== Segment start ==
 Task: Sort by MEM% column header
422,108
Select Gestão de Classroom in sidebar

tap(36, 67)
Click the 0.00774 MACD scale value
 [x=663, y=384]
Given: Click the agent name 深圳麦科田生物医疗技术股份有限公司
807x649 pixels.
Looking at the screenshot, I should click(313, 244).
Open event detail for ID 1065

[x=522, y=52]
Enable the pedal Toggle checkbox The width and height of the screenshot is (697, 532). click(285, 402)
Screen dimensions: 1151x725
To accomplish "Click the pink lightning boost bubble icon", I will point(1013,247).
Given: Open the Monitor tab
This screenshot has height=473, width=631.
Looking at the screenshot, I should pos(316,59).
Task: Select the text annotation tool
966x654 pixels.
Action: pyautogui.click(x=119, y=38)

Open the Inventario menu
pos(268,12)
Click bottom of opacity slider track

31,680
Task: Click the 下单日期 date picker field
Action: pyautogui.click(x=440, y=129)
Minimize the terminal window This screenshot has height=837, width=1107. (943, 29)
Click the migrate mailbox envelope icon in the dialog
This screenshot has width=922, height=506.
== Segment end ==
Using the data above, transcribe the lines that run from the line with "Open the Inventario menu" to the line with "Minimize the terminal", both ends kept, and output nothing else.

Open the Inventario menu
pos(268,12)
Click bottom of opacity slider track

31,680
Task: Click the 下单日期 date picker field
Action: pyautogui.click(x=440, y=129)
Minimize the terminal window This screenshot has height=837, width=1107. (943, 29)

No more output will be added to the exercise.